The identity scheme previously mentioned is an interactive protocol that requires participation from both parties. How do we turn this into a non-interactive signature scheme where one party issues signatures and other parties can verify them (the reason for this conversation is that anyone should be able to publicly verify)? Here, we place the last Chinese box.
A three-move identification scheme can be turned into a signature scheme using the Fiat–Shamir transformation: instead of the verifier accepting the commitment and sending a challenge c, the prover computes the challenge as a hash H(M || w1) of the message M and of the value w1 (computed in step 1 of the previous scheme). This is an approach in which the signer has created an instance of a lattice problem, which only the signer knows the solution to.
This in turn means that if a message was signed with a key, it could have only been signed by the person with access to the private key, and it can be verified by anyone with access to the public key.
How is this procedure related to the lattice’s problems we have seen? It is used to prove the security of the scheme: specifically the M-SIS (module SIS) problem and the LWE decisional problem.
The Chinese box is now constructed, and we have a digital signature scheme that can be used safely in the face of quantum computers.
Other Digital Signatures beyond Dilithium
In Star Trek, Dilithium is a rare material that cannot be replicated. Similarly, signatures cannot be replicated or forged: each one is unique. But this does not mean that there are no other algorithms we can use to generate post-quantum signatures. Dilithium is currently designated as a finalist candidate for standardization as part of the post-quantum NIST process.
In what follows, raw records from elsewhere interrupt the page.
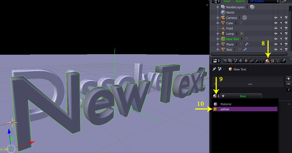Disable Plane selectability arrow toggle

281,44
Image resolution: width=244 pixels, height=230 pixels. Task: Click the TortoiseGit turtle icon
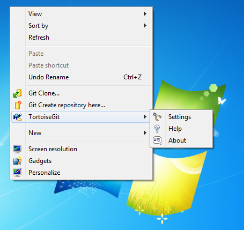(x=17, y=117)
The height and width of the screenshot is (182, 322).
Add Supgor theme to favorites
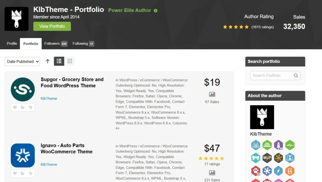point(15,108)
But, there are others:
- Falcon, another lattice-based candidate, based on NTRU lattices.
- Rainbow, a scheme based on multivariate polynomials.
We have seen examples of KEMs in other blog posts and signatures that are resistant to attacks by quantum computers. Now is the time to step back and take a look at the bigger picture. We have the building blocks, but the problem of actually building post-quantum secure cryptographic protocols with them remains, as well as making existing protocols such as TLS post-quantum secure. This problem is not entirely straightforward, owing to the trade-offs that post-quantum algorithms present. As we have carefully stitched together mathematical problems and cryptographic tools to get algorithms with the properties we desire, so do we have to carefully compose these algorithms to get the secure protocols that we need.
- “Fiat-Shamir With Aborts: Applications to Lattice and Factoring-Based Signatures” by Vadim Lyubashevsky: https://www.iacr.org/archive/asiacrypt2009/59120596/59120596.pdf
- “A Concrete Treatment of Fiat-Shamir Signatures in the Quantum Random-Oracle Model” by Eike Kiltz, Vadim Lyubashevsky and Christian Schaffner: https://eprint.iacr.org/2017/916.pdf
- “On Lattices, Learning with Errors, Random Linear Codes, and Cryptography” by Oded Regev: https://cims.nyu.edu/~regev/papers/qcrypto.pdf
- “CRYSTALS: (Cryptographic Suite for Algebraic Lattices) Dilithium” by Léo Ducas, Eike Kiltz, Tancrede Lepoint, Vadim Lyubashevsky, Peter Schwabe, Gregor Seiler and Damien Stehle: https://csrc.nist.gov/CSRC/media/Presentations/crystals-dilithium-round-2-update/images-media/crystals-dilithium-lyubashevsky.pdf
- “The Design and Cryptanalysis of Post-Quantum Digital Signature Algorithms” by Ward Beullens: https://www.esat.kuleuven.be/cosic/publications/thesis-417.pdf
- “How To Prove Yourself: Practical Solutions to Identification and Signature Problems” by Amos Fiat and Adi Shamir: https://link.springer.com/content/pdf/10.1007/3-540-47721-7_12.pdf
1This “high-order” and “low-order” procedure decomposes a vector, and there is a specific procedure for this for Dilithium. It aims to reduce the size of the public key.